Как горб громоздкой непосильной ноши,
я опыта столетья не снесла.
Страшна мне близость новогодней ночи.
Чужак не зван в чужие времена.
Но в чём был смысл? Чей зов меня окликнул?
Где чувств былых усталость провела
шесть дней благих бесчувственных каникул?

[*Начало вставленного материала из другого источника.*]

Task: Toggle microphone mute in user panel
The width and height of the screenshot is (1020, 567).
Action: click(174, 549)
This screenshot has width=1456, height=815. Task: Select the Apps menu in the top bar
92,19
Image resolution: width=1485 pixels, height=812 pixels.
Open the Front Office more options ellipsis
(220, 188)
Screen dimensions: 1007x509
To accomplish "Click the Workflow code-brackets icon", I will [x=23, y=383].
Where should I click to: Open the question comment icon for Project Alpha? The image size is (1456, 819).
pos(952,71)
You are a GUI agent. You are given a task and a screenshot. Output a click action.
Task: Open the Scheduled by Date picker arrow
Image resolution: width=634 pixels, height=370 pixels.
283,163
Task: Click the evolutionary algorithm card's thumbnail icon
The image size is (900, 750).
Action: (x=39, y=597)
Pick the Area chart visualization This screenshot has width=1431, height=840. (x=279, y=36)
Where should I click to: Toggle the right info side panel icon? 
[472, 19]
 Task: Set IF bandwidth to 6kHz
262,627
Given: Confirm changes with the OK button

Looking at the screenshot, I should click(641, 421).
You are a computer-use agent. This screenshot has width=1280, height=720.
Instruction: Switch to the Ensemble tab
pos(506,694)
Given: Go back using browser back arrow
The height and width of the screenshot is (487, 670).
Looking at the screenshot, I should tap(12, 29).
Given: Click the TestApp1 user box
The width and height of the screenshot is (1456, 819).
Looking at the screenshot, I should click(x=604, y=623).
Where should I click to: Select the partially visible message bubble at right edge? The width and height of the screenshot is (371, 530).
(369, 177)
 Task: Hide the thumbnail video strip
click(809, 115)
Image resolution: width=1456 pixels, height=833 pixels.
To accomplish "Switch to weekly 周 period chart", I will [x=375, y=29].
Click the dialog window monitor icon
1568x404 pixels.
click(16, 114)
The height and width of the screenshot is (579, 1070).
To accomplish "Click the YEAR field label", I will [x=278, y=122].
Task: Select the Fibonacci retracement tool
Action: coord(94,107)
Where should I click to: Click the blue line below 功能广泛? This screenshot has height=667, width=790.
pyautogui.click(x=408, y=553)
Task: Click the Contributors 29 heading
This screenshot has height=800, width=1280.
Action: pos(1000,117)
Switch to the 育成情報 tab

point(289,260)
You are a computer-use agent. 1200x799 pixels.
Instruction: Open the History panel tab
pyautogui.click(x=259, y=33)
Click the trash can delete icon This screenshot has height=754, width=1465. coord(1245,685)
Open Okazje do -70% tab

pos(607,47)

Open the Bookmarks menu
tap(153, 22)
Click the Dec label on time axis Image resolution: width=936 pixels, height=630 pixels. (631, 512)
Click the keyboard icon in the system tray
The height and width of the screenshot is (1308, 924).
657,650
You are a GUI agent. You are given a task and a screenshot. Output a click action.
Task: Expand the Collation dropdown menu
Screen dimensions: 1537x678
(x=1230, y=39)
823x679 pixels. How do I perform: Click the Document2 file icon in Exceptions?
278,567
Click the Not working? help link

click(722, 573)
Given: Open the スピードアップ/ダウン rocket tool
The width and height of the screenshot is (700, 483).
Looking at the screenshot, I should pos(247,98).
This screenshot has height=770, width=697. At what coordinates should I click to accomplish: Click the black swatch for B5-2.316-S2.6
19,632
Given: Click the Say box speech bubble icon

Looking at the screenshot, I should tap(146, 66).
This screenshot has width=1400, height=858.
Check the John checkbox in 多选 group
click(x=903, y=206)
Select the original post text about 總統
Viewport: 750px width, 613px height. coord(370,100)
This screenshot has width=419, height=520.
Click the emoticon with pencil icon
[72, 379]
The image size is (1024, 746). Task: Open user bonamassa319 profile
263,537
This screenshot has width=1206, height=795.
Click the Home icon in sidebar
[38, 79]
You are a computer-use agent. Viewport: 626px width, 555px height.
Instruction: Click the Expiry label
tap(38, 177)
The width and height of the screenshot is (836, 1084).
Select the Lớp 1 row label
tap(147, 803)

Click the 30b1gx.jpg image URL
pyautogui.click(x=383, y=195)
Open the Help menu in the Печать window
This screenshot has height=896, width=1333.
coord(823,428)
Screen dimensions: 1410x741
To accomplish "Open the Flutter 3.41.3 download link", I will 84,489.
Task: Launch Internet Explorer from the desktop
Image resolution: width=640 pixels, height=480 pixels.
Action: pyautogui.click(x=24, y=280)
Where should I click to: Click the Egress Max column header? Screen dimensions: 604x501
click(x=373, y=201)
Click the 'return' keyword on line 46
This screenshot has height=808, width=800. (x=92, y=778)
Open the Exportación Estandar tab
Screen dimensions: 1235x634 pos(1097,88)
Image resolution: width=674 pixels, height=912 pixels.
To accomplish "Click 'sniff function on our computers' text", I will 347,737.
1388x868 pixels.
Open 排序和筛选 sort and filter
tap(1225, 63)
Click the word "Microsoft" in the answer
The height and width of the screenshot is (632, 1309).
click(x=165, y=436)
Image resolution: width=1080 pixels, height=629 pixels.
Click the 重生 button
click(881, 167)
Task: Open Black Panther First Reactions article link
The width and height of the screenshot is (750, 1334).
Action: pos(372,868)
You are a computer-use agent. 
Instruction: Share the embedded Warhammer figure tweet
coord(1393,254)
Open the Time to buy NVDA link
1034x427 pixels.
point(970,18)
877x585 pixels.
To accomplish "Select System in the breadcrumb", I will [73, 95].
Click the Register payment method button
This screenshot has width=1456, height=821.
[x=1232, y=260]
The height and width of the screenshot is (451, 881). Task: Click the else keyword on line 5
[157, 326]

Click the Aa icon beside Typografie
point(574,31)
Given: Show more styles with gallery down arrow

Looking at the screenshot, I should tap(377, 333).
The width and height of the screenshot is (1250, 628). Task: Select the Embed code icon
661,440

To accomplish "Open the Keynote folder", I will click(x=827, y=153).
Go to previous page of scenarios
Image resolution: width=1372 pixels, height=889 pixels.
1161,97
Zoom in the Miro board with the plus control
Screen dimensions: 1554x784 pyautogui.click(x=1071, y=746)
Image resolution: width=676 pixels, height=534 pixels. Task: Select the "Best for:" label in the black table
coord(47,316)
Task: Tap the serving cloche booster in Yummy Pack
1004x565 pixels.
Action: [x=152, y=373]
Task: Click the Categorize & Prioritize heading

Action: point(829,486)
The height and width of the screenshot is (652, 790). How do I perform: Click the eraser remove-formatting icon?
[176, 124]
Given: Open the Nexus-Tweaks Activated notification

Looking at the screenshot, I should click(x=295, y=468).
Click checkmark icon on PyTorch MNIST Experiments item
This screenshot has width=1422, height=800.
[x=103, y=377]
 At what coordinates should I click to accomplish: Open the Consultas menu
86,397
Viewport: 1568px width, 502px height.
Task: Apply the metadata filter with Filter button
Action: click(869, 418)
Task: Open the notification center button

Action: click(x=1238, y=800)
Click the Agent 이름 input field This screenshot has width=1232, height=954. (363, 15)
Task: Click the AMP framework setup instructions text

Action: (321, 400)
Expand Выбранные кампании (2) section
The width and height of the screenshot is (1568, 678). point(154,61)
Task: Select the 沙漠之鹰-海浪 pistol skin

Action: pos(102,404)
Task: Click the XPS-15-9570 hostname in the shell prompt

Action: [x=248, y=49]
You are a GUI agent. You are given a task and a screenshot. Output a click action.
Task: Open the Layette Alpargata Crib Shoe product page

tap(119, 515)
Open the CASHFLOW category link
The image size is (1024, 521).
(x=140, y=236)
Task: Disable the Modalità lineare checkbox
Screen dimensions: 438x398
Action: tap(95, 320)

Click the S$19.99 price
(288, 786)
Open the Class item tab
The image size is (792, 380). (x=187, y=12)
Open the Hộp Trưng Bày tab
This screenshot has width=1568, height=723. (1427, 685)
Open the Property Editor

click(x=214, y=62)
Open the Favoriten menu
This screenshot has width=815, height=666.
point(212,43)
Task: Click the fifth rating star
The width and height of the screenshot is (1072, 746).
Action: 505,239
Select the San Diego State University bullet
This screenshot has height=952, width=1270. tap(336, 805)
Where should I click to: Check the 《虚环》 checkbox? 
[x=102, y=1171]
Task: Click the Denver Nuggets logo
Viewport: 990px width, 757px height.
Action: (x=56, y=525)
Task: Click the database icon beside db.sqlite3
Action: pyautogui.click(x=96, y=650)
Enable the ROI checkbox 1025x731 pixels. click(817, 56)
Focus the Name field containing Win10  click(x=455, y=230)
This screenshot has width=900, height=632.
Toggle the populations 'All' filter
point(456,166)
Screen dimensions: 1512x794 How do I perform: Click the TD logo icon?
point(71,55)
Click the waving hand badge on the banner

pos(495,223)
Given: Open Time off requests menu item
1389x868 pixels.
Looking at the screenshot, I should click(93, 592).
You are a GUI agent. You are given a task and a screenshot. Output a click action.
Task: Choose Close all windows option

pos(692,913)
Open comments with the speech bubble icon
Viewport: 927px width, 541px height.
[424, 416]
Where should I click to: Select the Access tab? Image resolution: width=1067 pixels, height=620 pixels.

Жизнь, что ушла, не знает, что ушла,
впервые не страдая, не волнуясь.
Душа ― бессмертна, но моя душа
отведала бессмертья и вернулась
туда, где смертны, пусть не вы, но я,
где я целую день зимы пред-первый.
Учёна я блаженству бытия
разлуки с ним несбывшейся примеркой.
Следя за слабо брезжущим «почти»,
уставшие, радели о спасенье
врачи. О Спасе, вновь меня прости:
день возвращенья звался воскресенье.
Меня Упасший, упаси врачей,
они Твоим сподручны повеленьям.
Вознагради бессонность их ночей
полночною звездой над Вифлеемом.
Те знают, коих Гиппократ обрёк
чужую жизнь считать больней, роднее
изнеможенья собственных аорт,
что атеистов исцелять труднее,
чем кротких сердцем немощных старух
иль нищих духом ― это отзвук, эхо
прямого смысла: нищий, низший дух
добро свершает и скрывает это.
Я отвлеклась. Шесть дней прошли легко,
в отсутствии. Очнуться было сложно.
Где я была? Куда меня влекло?
Писать об этом и нельзя, и должно.
Что мозг познал? О чём он умолчал?
Пустело тело. Кто был бестелесен?
Таким не предающийся мечтам
себе ― удобен, мне ― не интересен.
Речь о мечтах. Вот несколько цитат.
«Читатель ждётъ…»… ― он не мой союзник.
В сей год мой лоб ― Владимирский централ,
где помышленья изнывает узник.
Пишу, как пишут барышням в альбом.
Что год! Столетью и тысячелетью
в угоду грубо тискала любовь
ту гордость, что пренебрегает лестью.
Тот, чьи слова:«… ты царь, живи один»,
мечтал в ночах и лунных и безлунных,
и днём, когда вдоль улицъ он бродил
или сидел межъ юношей безумныхъ.
«Без-умных» ― написанье для чтецов.
Зачем беспечным приглашенье к тайне?
Заметка для чтецов, юнцов, глупцов:
моимъ мечтамъ ― есть мысль, а не мечтанье.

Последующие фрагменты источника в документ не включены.